Even if they have different expectations and constraints, academia and industry may be complementary and
bring added value to each other in a highly regulated environment.
Academia as a source of innovation
Pharma’s business model fundamentally depends on product innovation to create value. Patent expiry and
generic competition approximately every 10 years are real challenges for pharmaceutical companies which
[20]
look to academia for valuable knowledge and innovation . The contribution of academia is crucial in terms
of basic research, identification and validation of new targets, and also in terms of clinical trials to evaluate
the efficacy and safety of drug candidates. Academia and industry may be caricatured as the alpha and the
omega as they have complementary enterprises throughout the drug value chain, from innovation to
[21]
validation. Research for rare diseases starts in academia , development is shared between stakeholders, and
commercial launch is managed by the industry.
Different expectations and constraints but working towards the same goal of improving the health
of patients
It has become commonplace to highlight the gap between academia and industry in terms of cultures and
practices.

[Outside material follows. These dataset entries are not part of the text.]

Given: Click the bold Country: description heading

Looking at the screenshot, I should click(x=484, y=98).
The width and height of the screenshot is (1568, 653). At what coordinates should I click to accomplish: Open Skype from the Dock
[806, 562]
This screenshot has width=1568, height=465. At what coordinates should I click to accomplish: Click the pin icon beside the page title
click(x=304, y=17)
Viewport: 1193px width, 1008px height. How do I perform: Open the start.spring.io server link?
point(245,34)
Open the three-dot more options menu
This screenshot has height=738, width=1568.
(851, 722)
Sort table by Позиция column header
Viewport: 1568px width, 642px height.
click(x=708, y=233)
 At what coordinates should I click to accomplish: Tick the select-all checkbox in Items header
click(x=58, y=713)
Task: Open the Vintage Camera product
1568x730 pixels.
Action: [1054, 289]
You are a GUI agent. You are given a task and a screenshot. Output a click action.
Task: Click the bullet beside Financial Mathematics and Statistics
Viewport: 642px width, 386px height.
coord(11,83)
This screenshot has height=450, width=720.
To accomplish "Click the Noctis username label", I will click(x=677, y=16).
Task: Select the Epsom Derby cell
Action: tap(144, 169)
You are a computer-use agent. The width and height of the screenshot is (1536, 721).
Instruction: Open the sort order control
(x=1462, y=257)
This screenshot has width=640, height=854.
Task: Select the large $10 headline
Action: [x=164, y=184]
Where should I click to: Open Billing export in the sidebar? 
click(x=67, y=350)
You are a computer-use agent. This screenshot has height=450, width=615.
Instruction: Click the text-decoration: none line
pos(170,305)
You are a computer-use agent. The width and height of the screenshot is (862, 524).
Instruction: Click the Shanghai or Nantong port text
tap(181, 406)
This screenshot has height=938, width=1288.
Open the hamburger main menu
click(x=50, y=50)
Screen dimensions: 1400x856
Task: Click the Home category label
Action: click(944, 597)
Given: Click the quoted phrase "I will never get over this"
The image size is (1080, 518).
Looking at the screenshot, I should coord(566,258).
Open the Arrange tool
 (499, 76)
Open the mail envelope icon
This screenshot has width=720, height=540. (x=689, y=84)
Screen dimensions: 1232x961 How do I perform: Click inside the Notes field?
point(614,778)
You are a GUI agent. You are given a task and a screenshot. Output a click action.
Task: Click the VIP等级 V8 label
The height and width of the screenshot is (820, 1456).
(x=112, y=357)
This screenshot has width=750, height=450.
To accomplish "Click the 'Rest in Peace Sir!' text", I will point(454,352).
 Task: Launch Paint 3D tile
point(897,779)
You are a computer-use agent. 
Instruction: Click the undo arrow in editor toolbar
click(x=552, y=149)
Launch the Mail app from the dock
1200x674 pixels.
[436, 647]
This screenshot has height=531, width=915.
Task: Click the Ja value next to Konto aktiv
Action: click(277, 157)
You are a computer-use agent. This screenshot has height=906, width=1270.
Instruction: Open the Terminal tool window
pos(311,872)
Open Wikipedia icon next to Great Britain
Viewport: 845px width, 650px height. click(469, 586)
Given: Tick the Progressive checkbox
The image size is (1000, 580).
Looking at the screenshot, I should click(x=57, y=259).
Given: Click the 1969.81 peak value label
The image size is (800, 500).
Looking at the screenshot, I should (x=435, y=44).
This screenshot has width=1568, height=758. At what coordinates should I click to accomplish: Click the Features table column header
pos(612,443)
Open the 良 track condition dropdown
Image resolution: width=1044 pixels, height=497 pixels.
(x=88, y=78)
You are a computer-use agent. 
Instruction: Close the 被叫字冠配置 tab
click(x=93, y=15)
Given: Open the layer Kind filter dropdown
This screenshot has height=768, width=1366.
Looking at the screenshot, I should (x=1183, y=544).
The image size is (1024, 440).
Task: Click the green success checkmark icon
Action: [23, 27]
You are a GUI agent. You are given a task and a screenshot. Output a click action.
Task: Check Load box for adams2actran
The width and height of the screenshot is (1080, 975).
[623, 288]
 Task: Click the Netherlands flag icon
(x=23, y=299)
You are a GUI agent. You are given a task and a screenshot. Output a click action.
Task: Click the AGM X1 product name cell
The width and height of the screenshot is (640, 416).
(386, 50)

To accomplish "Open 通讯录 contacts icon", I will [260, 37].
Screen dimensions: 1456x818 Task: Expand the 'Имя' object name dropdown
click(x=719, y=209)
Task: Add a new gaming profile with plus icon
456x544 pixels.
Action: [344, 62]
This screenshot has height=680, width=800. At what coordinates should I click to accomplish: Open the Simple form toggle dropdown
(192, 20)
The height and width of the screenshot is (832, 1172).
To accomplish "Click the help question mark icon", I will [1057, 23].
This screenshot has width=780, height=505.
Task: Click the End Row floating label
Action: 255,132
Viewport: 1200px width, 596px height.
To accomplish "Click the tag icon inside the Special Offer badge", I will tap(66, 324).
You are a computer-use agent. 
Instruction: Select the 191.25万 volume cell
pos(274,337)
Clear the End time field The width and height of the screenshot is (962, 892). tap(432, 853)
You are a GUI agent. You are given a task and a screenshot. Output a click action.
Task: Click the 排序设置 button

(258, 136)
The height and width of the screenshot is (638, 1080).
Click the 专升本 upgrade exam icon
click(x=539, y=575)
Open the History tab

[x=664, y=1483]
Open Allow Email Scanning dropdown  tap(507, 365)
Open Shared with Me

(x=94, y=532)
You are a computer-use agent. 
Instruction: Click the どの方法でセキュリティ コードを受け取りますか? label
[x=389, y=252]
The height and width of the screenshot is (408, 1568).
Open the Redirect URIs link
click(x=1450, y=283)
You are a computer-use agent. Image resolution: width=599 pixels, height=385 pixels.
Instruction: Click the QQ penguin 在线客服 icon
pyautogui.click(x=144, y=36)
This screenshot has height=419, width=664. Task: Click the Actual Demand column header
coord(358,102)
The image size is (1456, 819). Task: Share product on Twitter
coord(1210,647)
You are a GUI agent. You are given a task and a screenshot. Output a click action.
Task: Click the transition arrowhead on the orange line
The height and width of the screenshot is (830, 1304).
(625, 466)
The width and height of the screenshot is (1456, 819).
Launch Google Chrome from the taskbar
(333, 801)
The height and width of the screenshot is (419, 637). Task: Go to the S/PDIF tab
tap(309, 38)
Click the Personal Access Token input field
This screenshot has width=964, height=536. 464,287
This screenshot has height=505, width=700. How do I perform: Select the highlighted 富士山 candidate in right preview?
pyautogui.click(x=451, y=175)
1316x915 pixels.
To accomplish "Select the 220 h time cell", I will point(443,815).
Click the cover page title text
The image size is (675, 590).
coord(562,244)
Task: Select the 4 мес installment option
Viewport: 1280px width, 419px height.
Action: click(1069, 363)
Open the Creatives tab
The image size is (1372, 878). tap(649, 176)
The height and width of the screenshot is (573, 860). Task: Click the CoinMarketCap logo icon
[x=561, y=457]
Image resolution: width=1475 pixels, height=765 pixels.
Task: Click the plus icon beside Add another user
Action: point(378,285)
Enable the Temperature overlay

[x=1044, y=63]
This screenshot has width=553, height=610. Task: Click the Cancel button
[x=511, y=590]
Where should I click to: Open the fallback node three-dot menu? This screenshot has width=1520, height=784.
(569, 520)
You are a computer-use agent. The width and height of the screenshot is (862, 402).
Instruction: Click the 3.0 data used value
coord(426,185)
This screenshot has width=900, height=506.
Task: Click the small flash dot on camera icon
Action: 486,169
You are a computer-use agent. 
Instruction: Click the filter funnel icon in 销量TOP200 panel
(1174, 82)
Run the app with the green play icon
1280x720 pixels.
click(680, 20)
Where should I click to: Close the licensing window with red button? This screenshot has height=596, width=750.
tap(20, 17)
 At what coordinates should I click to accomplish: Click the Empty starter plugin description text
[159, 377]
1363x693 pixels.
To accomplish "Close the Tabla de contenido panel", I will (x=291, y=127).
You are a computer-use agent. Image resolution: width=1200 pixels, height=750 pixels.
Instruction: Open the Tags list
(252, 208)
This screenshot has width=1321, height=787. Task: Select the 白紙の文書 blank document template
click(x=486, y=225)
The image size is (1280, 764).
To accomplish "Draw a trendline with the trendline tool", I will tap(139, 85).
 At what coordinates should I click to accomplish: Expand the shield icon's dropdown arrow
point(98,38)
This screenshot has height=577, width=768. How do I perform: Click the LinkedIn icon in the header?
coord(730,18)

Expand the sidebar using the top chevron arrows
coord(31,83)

Although patenting is key for them both, the value of secrecy for pharma continues long after
patent filing and grant. Pharmaceutical companies still consider results collected from clinical trials to be
confidential information or trade secrets, even after submission to regulatory agencies. Academics, for their
part, are under pressure to increase their publication count. The “publish or perish” culture is a well-known
practice existing within academic institutions. But once the patent has been filed, the invention may be
published. It is then crucial for a researcher to present his/her work at conferences, exchange with peers,
and win grants.
Highly regulated drug development process
Academic researchers have neither the capacity nor the finance to develop a drug candidate until the launch
of the finished product. Moreover, they are often unaware of what evidence needs to be submitted as part of
an application for marketing approval or which complex drug development challenges will have to be
addressed. Pharmaceutical companies operate in a very highly regulated area, from key nonclinical studies,
Phase I-III clinical trials, chemistry, manufacturing and controls (CMC), and formulation activities to
[7]
regulatory submissions, commercial launch activities, and life-cycle management . Drug development
requires a comprehensive and well-thought-out development strategy with a detailed roadmap.
Drug development is a risky and costly process
The time required for a new drug to be developed is about 10-15 years and the cost is around $ 2 billion.
Despite such significant investments in time and money, approval rates for a new drug are about 10%. DR
has been proposed as an interesting strategy with fewer risks, lower costs, and shorter timelines. Indeed,
repurposed drugs are generally approved sooner (3-12 years), at reduced (50%-60%) cost and lower risk:
approval rates for repurposed drugs are close to 30% . However, in some cases, DR may be an expensive,
[22]